=== Section Start ===
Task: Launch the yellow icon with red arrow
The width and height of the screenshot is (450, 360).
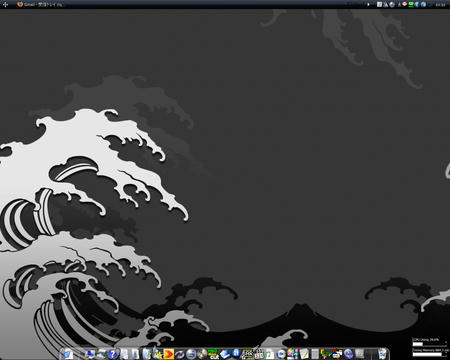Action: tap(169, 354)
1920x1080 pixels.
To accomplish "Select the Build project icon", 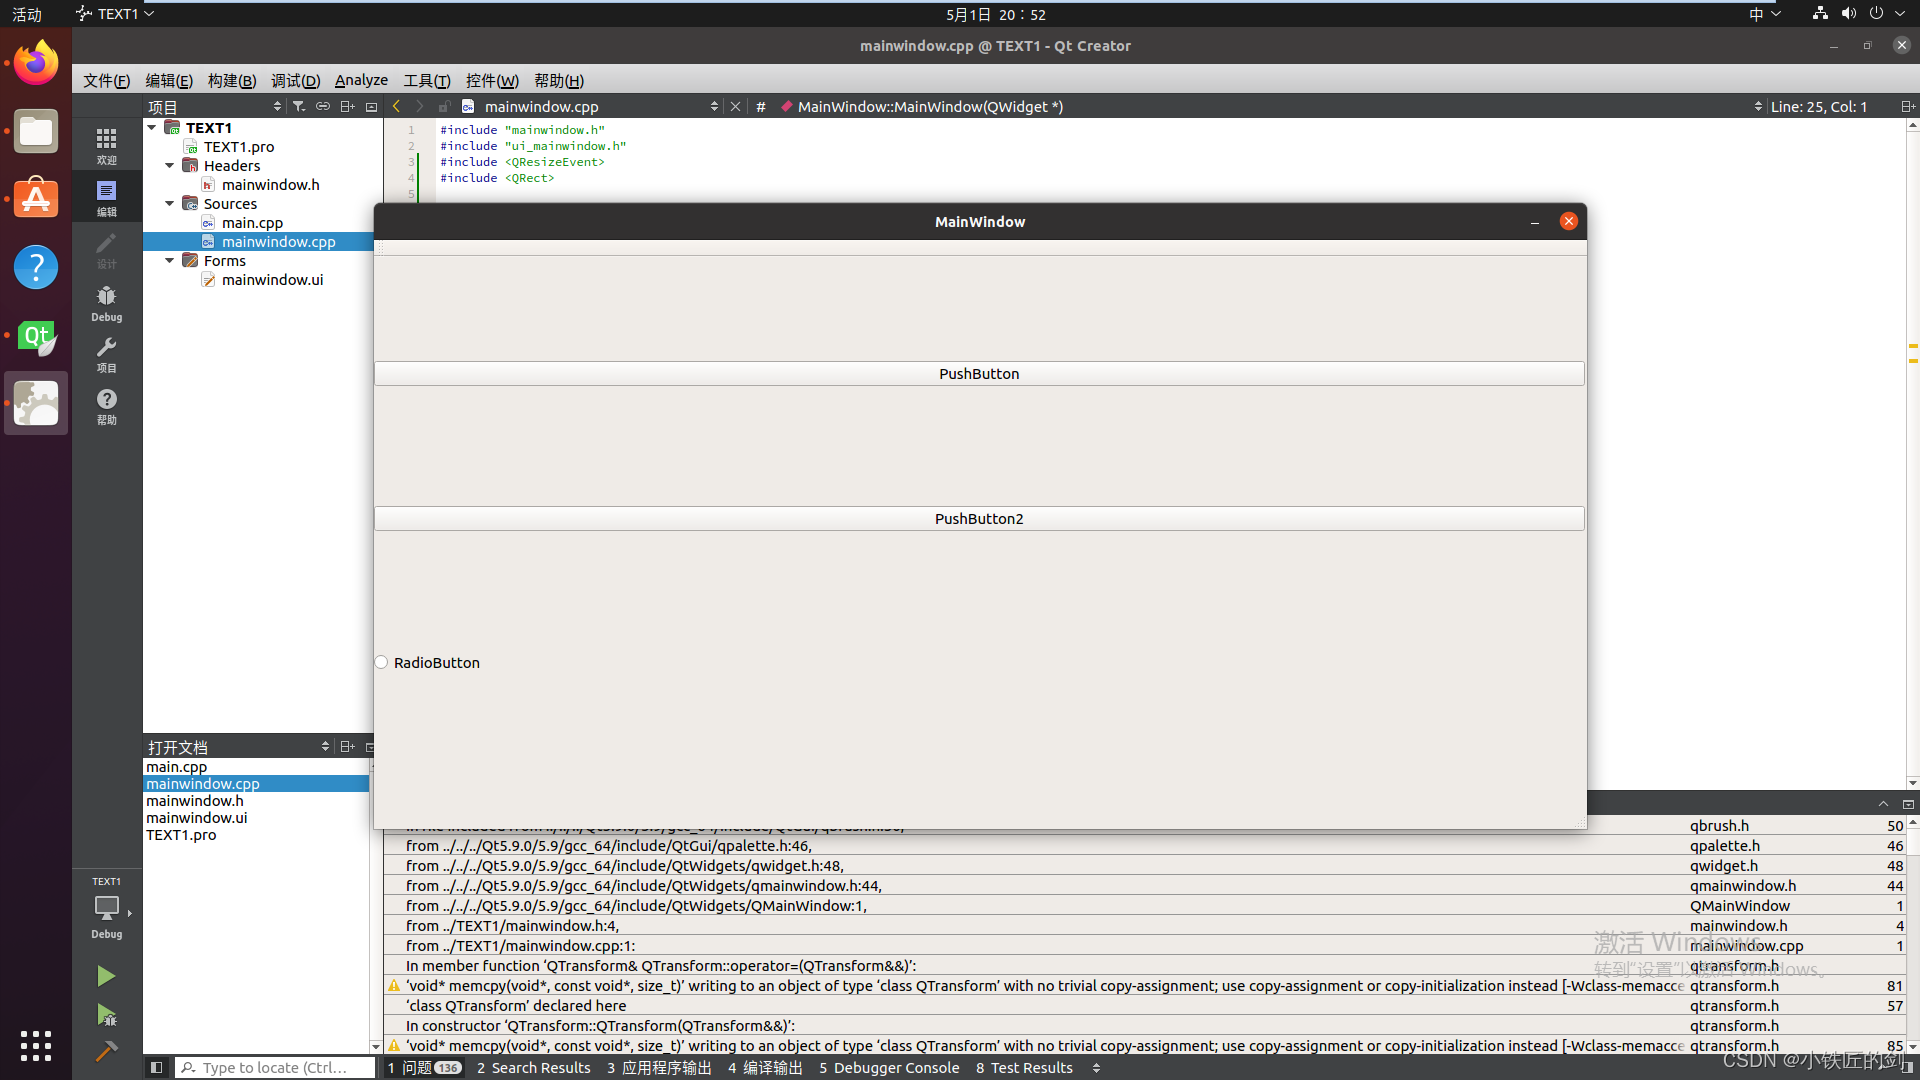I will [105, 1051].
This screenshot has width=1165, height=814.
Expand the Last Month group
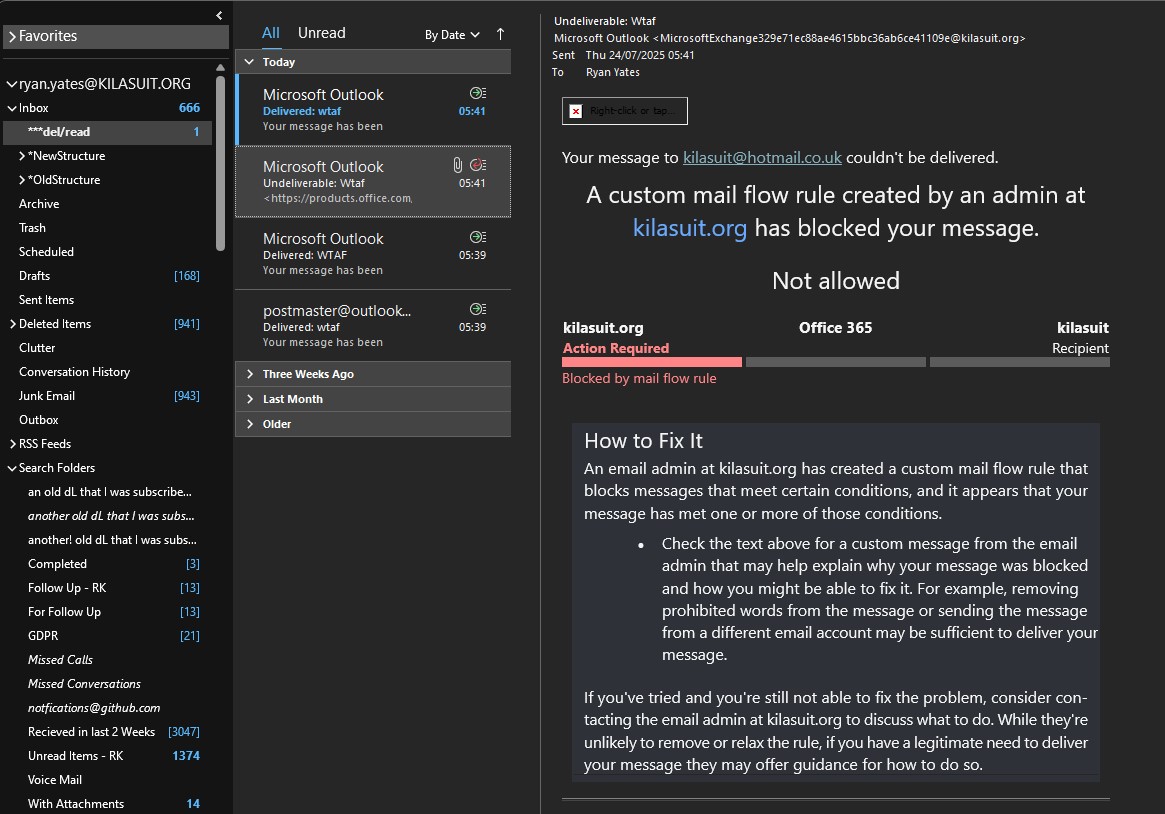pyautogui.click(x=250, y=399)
=== Section End ===
The range runs from the line containing "This screenshot has width=1165, height=814." through the end of the entries; print those lines exactly and leave the pictures out.

This screenshot has width=1165, height=814.
Expand the Last Month group
pyautogui.click(x=250, y=399)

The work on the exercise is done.